━━ Teks Latihan
3 Rekomendasi Komnas HAM Kepada Presiden Joko Widodo
Berita

3 Rekomendasi Komnas HAM Kepada Presiden Joko Widodo

​​​​​​​Salah satunya merekomendasikan Presiden untuk menerbitkan Peraturan Pemerintah Pengganti Undang-Undang (Perppu) tentang Komisi Kebenaran dan Rekonsiliasi (KKR).

Oleh:
Ady Thea DA
Bacaan 2 Menit
3 Rekomendasi Komnas HAM Kepada Presiden Joko Widodo
Hukumonline

Dalam rangka memperingati hari HAM internasional ke-70, Komnas HAM menyampaikan sedikitnya 3 rekomendasi kepada Presiden Joko Widodo. Ketua Komnas HAM, Ahmad Taufan Damanik, mengatakan lembaganya terus berupaya mendorong terciptanya kondisi HAM yang lebih kondusif. Selaras itu Komnas HAM telah menetapkan 3 tema strategis yang menjadi prioritas yakni penyelesaian pelanggaran HAM berat, pelaksanaan reforma agraria, dan penanganan intoleransi, radikalisme, serta ekstrimisme dengan kekerasan.
━━━━
━━ Data yang Diberikan
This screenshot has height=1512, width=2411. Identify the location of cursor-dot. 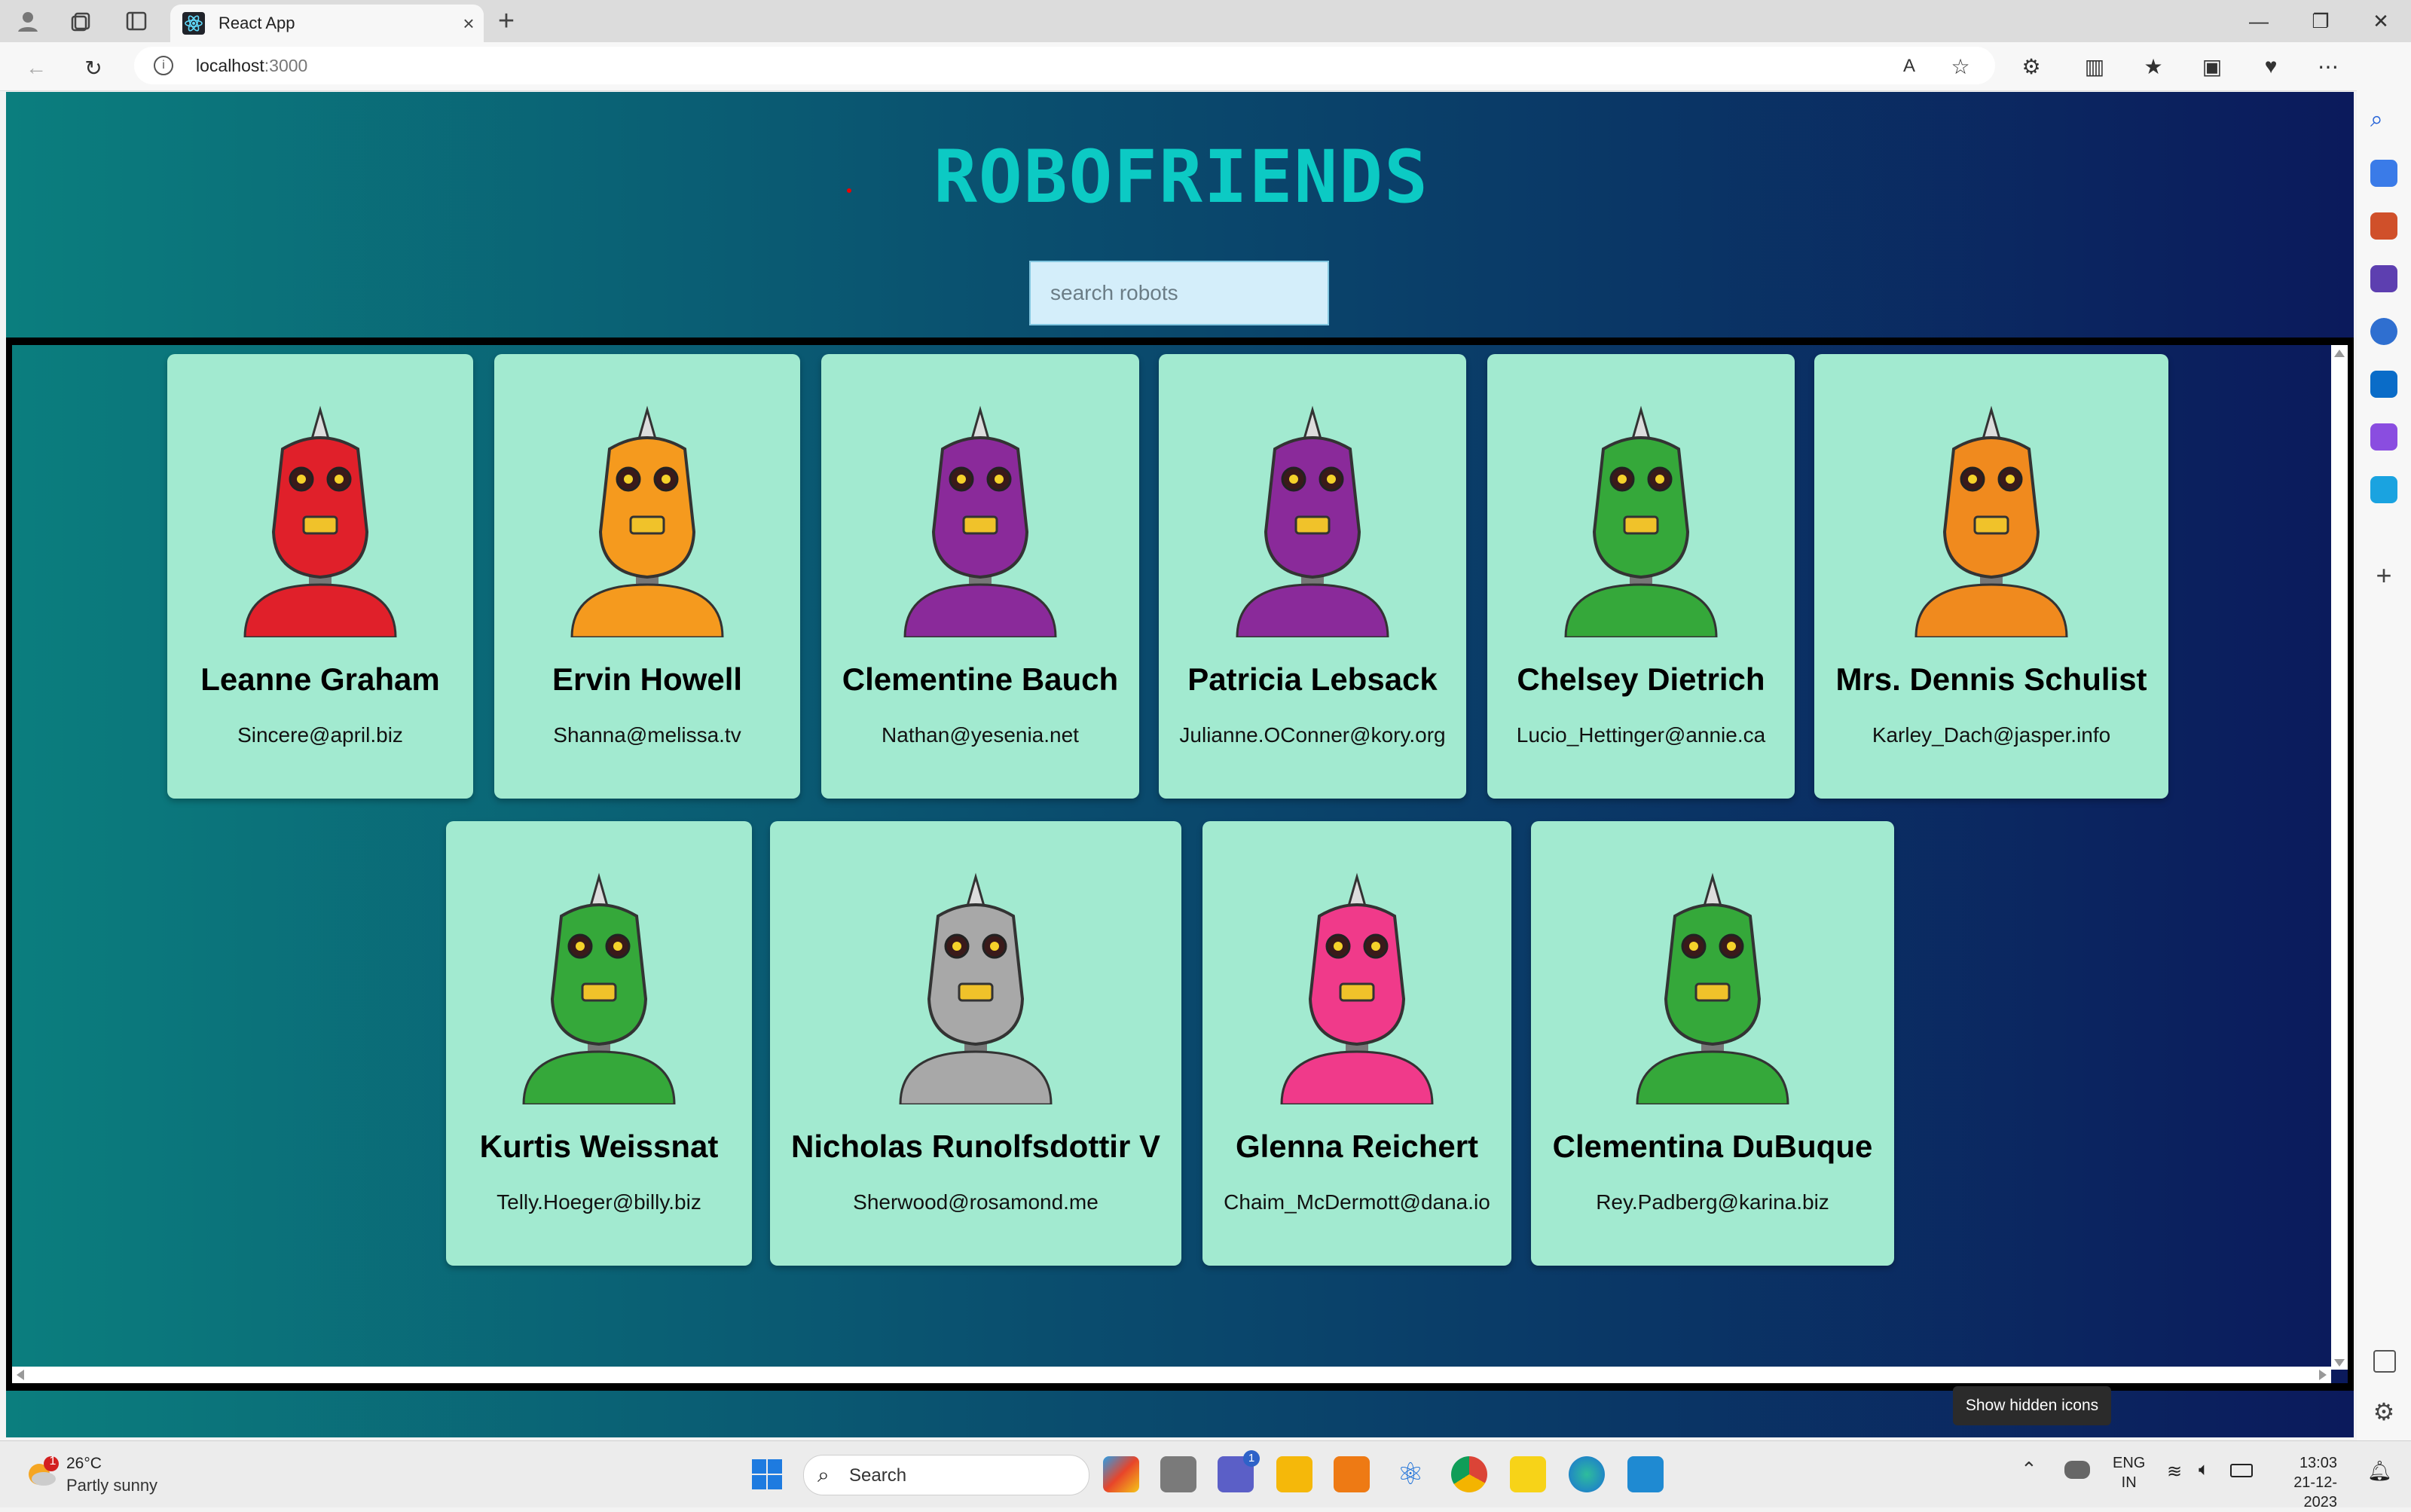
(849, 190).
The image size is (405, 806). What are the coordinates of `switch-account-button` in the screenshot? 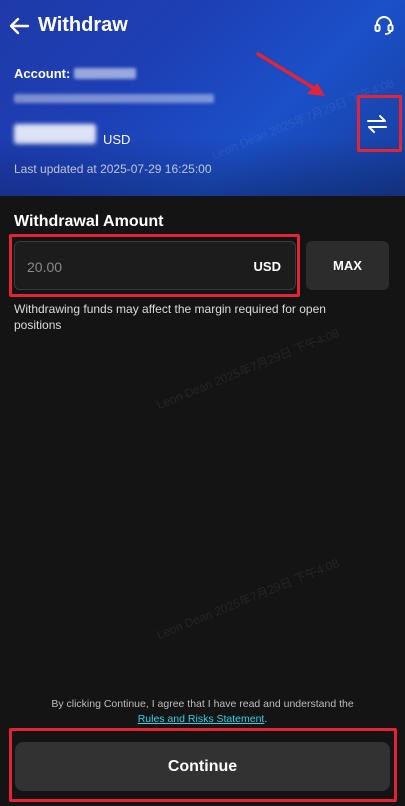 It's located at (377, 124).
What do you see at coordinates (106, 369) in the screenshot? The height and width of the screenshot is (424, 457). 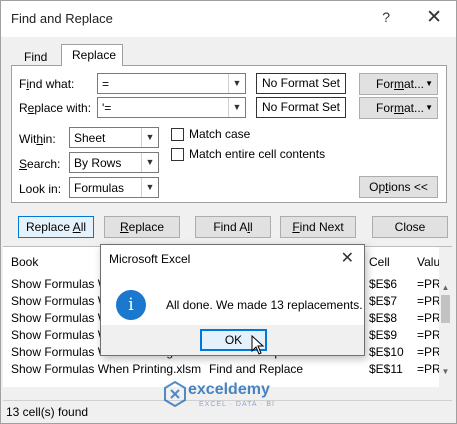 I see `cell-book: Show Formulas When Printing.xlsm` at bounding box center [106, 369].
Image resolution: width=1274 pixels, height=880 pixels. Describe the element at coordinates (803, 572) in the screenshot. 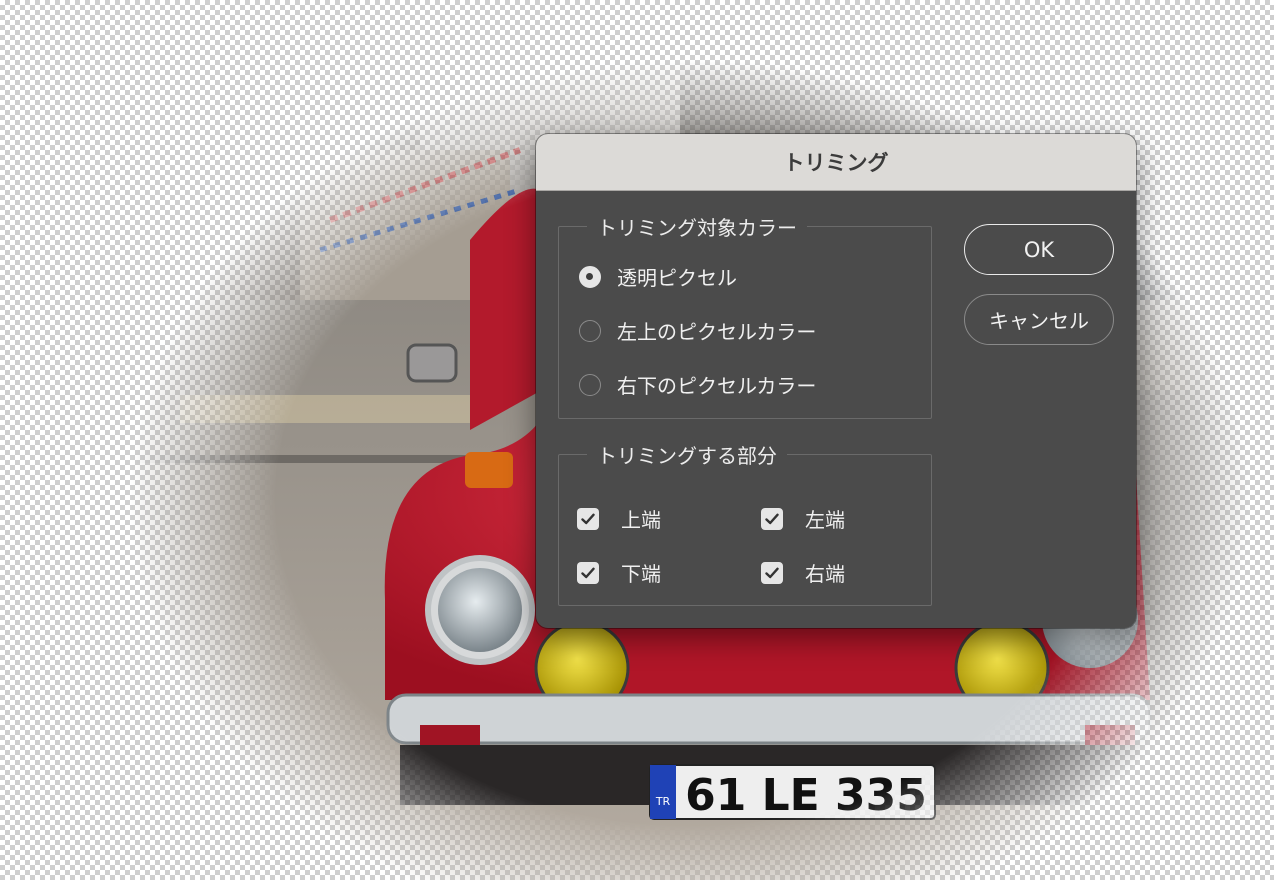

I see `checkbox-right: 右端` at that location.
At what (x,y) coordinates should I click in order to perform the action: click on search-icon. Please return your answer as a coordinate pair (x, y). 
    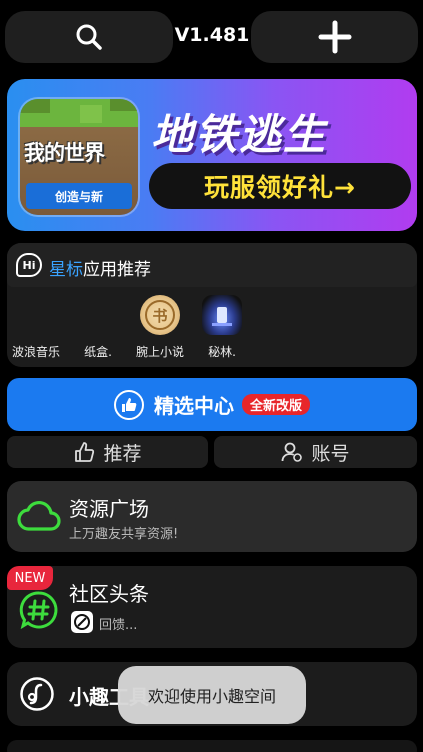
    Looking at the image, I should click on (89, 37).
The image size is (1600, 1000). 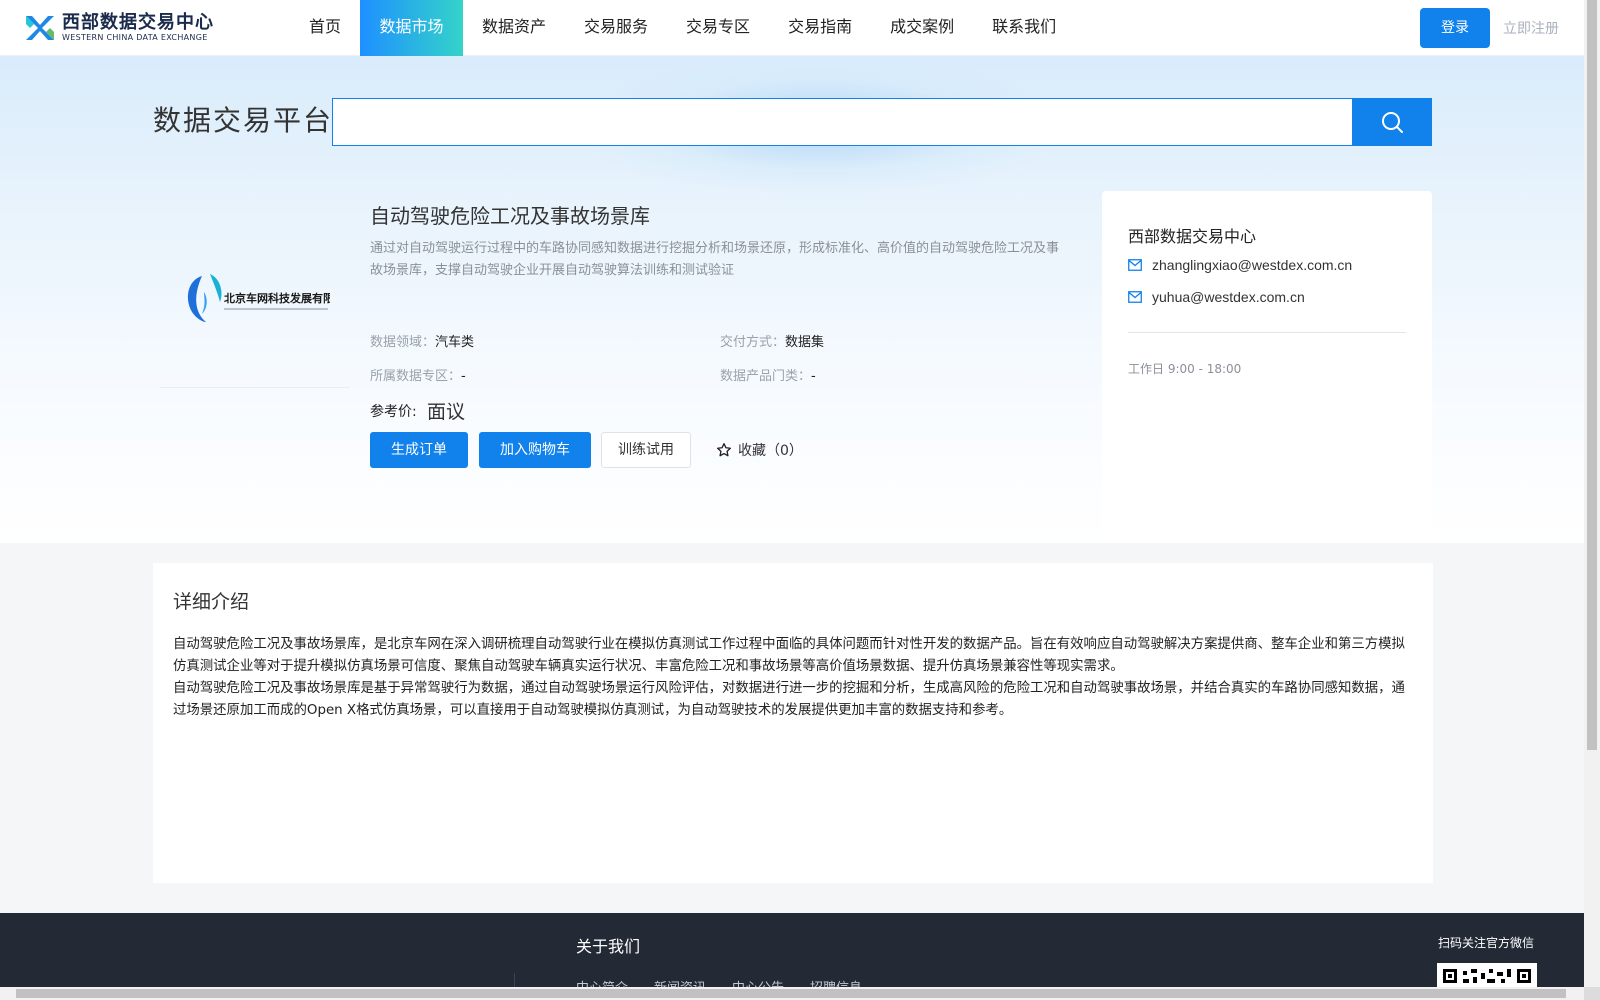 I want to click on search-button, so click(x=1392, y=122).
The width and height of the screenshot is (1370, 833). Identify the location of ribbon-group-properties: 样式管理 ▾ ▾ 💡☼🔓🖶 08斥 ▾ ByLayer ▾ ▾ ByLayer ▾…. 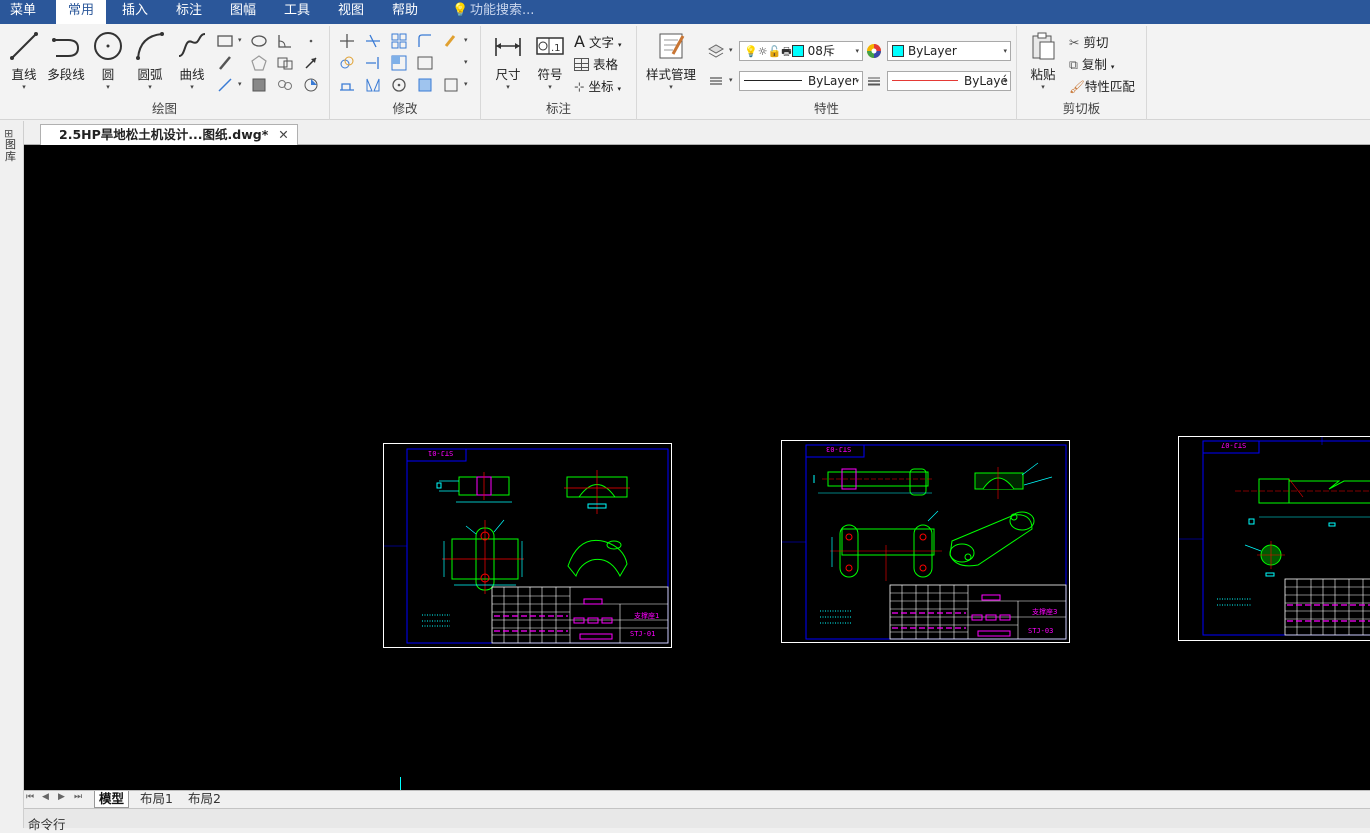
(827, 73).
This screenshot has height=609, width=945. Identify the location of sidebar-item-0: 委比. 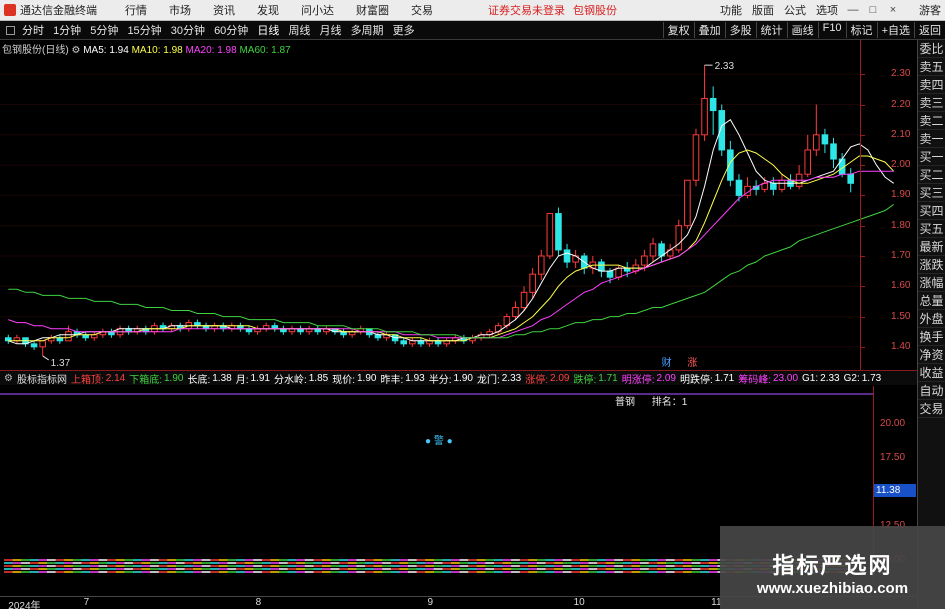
━━━━
§ Soal Latihan
**a.** Jawab pertanyaan berikut berdasarkan teks latihan tentang rekomendasi Komnas HAM:
(i) Siapa yang menjabat Ketua Komnas HAM?
(ii) Hari HAM internasional yang keberapa sedang diperingati?
(iii) Perppu yang direkomendasikan kepada Presiden mengatur tentang apa?
**b.** Hitung jumlah baris dalam daftar yang memuat string "should", lalu tuliskan angkanya saja.
Teks latihan dan daftar di atas adalah dua bahan yang berdiri sendiri.

§ Jawaban per Nomor
**a.**
(i) Ahmad Taufan Damanik
(ii) Ke-70
(iii) Komisi Kebenaran dan Rekonsiliasi (KKR)

**b.** 2